# My SVS has developed a fault. :(



## Malice (May 1, 2006)

Last night I turned on War of the Worlds on satellite (DD soundtrack) and was looking forward to re-living the experience of the film having watched it on DVD when it was first released.

Well, after the first real bit of sub action (probably @ -6db) I thought that my large display cabinet with glass doors and a few ornaments was rattling more than usual to the tune of my SVS PB12-ISD. So I went closer to the cabinet to find that it was not the cabinet. Shock horror when I found that the rattling sound was emanating from my sub!

Even using the test tones on the Denon, the sub rattles as if it has a bag of spanners in it. I turned the unit upside down just in case something had dropped onto the back of the driver, but it still rattled merrily.

As there is a 3 year warranty there shouldn't be an issue, but I am now more concerned that I won't get it fixed in time from the guys in the UK for the Christmas holidays ! 

Would anyone like to hazard a guess as to the likely fault? Does it sound like one of the driver cage/basket "arms" has broken? (Not sure of the correct name for the cast iron thingy which supports the driver)

Woe, woe and thrice woe!


----------



## Ron Stimpson (Jun 26, 2006)

Malice,

Sounds like you were getting some serious "power useage" out of this sub, but despite its tough construction a woofer can let go.

Kent Home Cinema should have some NSD woofers if you want to upgrade (highly recommended since they are even more durable and powerful than the ISD woofers) though it's possible an ISD woofer would have to come from the US.

I'd say 90% likely a simple woofer replacement (about 30 min. of time, tops) will fix you right up so give them a call ASAP.

If something else loosened up we'll be able to fix that easy enough. Your best move for now is to simply flip the sub upside down (fully removed from AC/Mains and the signal cable removed from the receiver first of course). Do it on a flat and soft surface like a rug or carpet.

Peel off the foam foot pads and remove the leg bolts and set them aside, then lift off the baseplate and leg dowels. Push evenly down on the woofer, it should move smoothly, if it scrapes or is stuck, then we've upped chances it's the woofer to about 95%. Once that's done, very carefully remove the ISD woofer (there are phillips head screws around the mounting gasket).

Look for any damage to the woofer (around the "spider" or around the cone and surround assembly). Of course, look for anything loose inside the sub. If anything is floating around inside (subs live hard lives clearly) all **** can break loose. 
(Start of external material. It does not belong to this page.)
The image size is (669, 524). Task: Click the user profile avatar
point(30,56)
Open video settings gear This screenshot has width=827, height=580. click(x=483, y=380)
Fire us off a note back when you have peeked inside and we'll take it from there. With your input and that of Kent Home Cinema we should have a solution in place well before Christmas.

Ron
SVS
[email protected]


----------



## Malice (May 1, 2006)

Hi Ron,

Well, I followed your instructions to see what I could see.

On gently pressing the driver it moved quite freely and easily with no resistance that I could see. How far should one be able to safely move the unit along its axis? The unit disassembled and came out much easier than I thought! Which is a good start. 

On close inspection I could not see any apparent fault with any of the spider assembly at all. Of course with proper diligence on safety I fed a signal and power to the unit to see if I could locate the rattle. To my ear it appeared to be emanating from the centre of the driver area. The "rattle" sounds as though a small bearing is about to go in a bearing assembly. It's about the same loudness as the test tone I fed and is neither regular in tempo nor loudness. It nearly is random, but not, if you get my drift! With just the slightest of pressure around the periphery of the unit (rubber mount?) the rattling stops. Equally with slightly more pressure on the flat circular area under the driver (atop the magnet assembly), the rattle stops. There is nothing to suggest there is anything in the unit (enclosure) itself which is rattling.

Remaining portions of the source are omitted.